Short- and long-term all-cause mortality, and risk of recurrent AMI were evaluated according to BMI status in 894 consecutive survivors of AMI <80 years of age admitted to the Mayo Clinic Coronary Care Unit between January 1, 1988 and April 16, 2001. Normal weight, overweight and obesity were defined as BMI <25, 25-29.9, and >30 kg/m(2), respectively.
Overall mortality following hospital discharge was significantly lower in overweight and obese patients and was mostly attributable to lower 6-month mortality (adjusted HR = 0.47, P = 0.01 for BMI >25 kg/m(2)) relative to normal weight patients, while long-term mortality among 6-month survivors was similar in all 3 groups. The risk of recurrent AMI was higher in patients with BMI >25 kg/m(2) (adjusted HR = 2.30, P = 0.01). Overweight and obese patients were significantly more likely to die from cardiac rather than non-cardiac causes (P < 0.01).

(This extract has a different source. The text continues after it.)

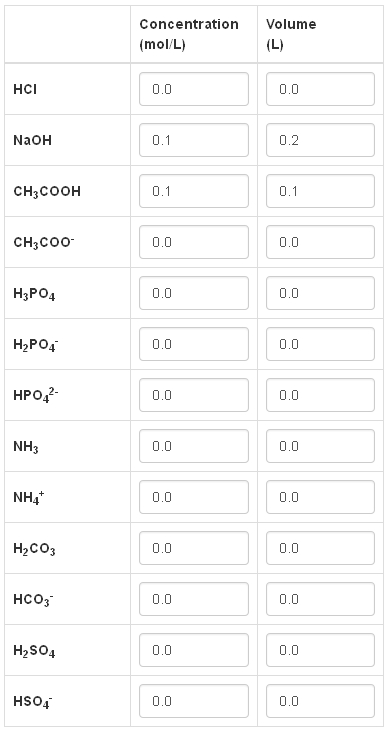Click the H2CO3 concentration input

click(194, 548)
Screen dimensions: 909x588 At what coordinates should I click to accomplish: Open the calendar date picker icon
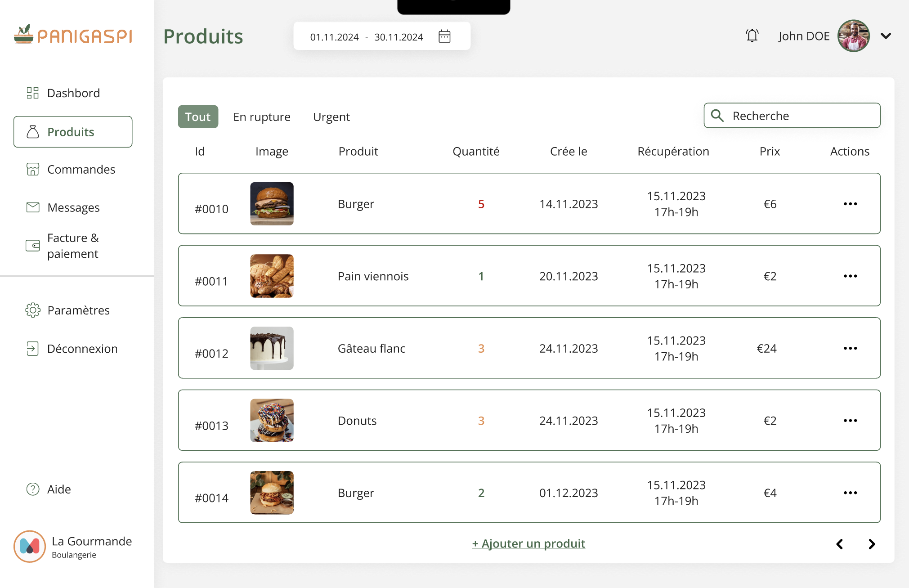pyautogui.click(x=444, y=36)
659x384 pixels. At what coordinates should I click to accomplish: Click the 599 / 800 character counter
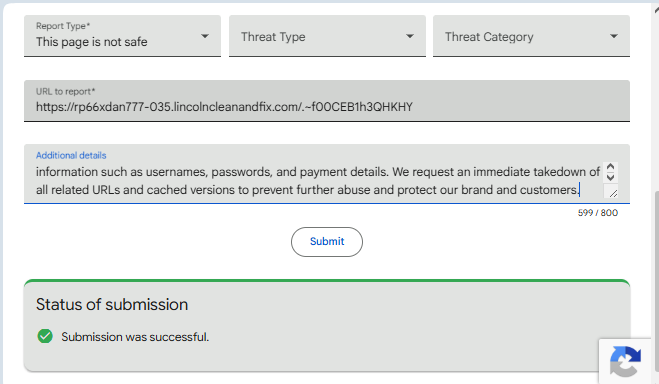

Following AMI, overweight and obese individuals although paradoxically protected from short-term death have a long-term mortality risk that is similar to normal weight individuals. Younger age at the time of initial infarction and fewer non-cardiovascular comorbidities presumably explain the short-lived obesity survival paradox following myocardial infarction.
评估体重指数(BMI)升高对急性心肌梗死(AMI)后短期和长期生存的影响。
近期研究表明,在接受经皮冠状动脉介入治疗的患者中存在肥胖生存悖论,即肥胖患者的30天和1年预后优于正常体重患者。我们在急性心肌梗死后测试了类似的肥胖悖论假说。
对1988年1月1日至2001年4月16日期间入住梅奥诊所冠心病监护病房的894例年龄<80岁的急性心肌梗死连续幸存者,根据BMI状态评估短期和长期全因死亡率以及复发性AMI的风险。正常体重、超重和肥胖分别定义为BMI<25、25 - 29.9和>30 kg/m²。
出院后的总体死亡率在超重和肥胖患者中显著较低,主要归因于相对于正常体重患者较低的6个月死亡率(BMI>25 kg/m²时调整后HR = 0.47,P = 0.01),而6个月幸存者中的长期死亡率在所有三组中相似。BMI>25 kg/m²的患者复发性AMI的风险更高(调整后HR = 2.30,P = 0.01)。超重和肥胖患者死于心脏原因而非非心脏原因的可能性显著更高(P < 0.01)。
急性心肌梗死后,超重和肥胖个体虽然自相矛盾地受到短期死亡的保护,但其长期死亡风险与正常体重个体相似。初次梗死时年龄较轻和非心血管合并症较少可能解释了心肌梗死后短暂的肥胖生存悖论。